Editor’s note redux: hello, Brett again. The story doesn’t end here. This post is the first in a series of three on this topic. Keep watch through February 2021 for the second and third posts. And learn more about our research project on our website.

6 thoughts on “Growing through change

  1. Would those grasses be considered alien? Are they likely to become invasive?
    2050 is a long way off. Lots of things can change and I am sure the environment will change.
    However It will be at least 30 years before the climate may be severely changed. I would really hate to see our flora (and fauna) be overcome by alien species.

    • Hi Ellen. Thank you so much for posing these important questions. Technically, a species is native if the range it inhabits historically includes Lake County. The grasses we’re using for this restoration project are all species that naturally occur here. The only difference is the location of the nursery where they are being grown, and where the original source material came from.

      Some native species can be quite aggressive, regardless of where they are grown. We avoid these species, or only use them in very small quantities in our restoration projects. This ensures they will not dominate the habitat.

      We totally appreciate your concerns; we dislike alien species, too, and tailor our restorations to control them as part of our best management practices. While 2050 is a ways off, our climate has already started to change. We hope that this demonstration project offers us clues as to the best way to manage our preserves now and into the future.

      That’s why we will monitor the site closely—we have 60 permanent monitoring plots already in place—so that we can collect data to ensure we have the best evidence possible for how plants from different sources of commercially grown seed will fare now and over the next decades.

      Thank you for reading.

  2. This is fascinating research. When I first start volunteering in restoration (20 years ago) the practice was to only source seeds from within a 50 mile maximum radius (in Cook County). This makes perfect sense to me now that seeds must come from hotter areas. 2050 is a short time away and I myself have seen quite noticeable climate changes within the past 10 years. Thank you for enlightening us.

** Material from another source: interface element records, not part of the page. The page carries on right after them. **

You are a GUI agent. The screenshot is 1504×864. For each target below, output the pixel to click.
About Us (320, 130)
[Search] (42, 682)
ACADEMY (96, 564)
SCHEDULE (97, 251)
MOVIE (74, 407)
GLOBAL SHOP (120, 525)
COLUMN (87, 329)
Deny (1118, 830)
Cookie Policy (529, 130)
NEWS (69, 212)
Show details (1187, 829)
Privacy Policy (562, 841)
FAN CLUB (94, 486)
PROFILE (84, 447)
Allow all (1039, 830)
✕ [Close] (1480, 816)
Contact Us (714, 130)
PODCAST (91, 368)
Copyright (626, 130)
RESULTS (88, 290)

  3. I can’t thank all of you enough for sharing the wonderfully conference video. I enjoyed all of it! I went to YouTube, and utilized not only the captioning function in order to fully understand how German scientists monitor seed production/genetics. I also slowed down playback speed for another module where presenter talked fast, to fully comprehend.

    All in all, fascinating, and hopeful. I appreciated such diversity of presenter locations and all working towards the same challenges of climate change. Thank you so much.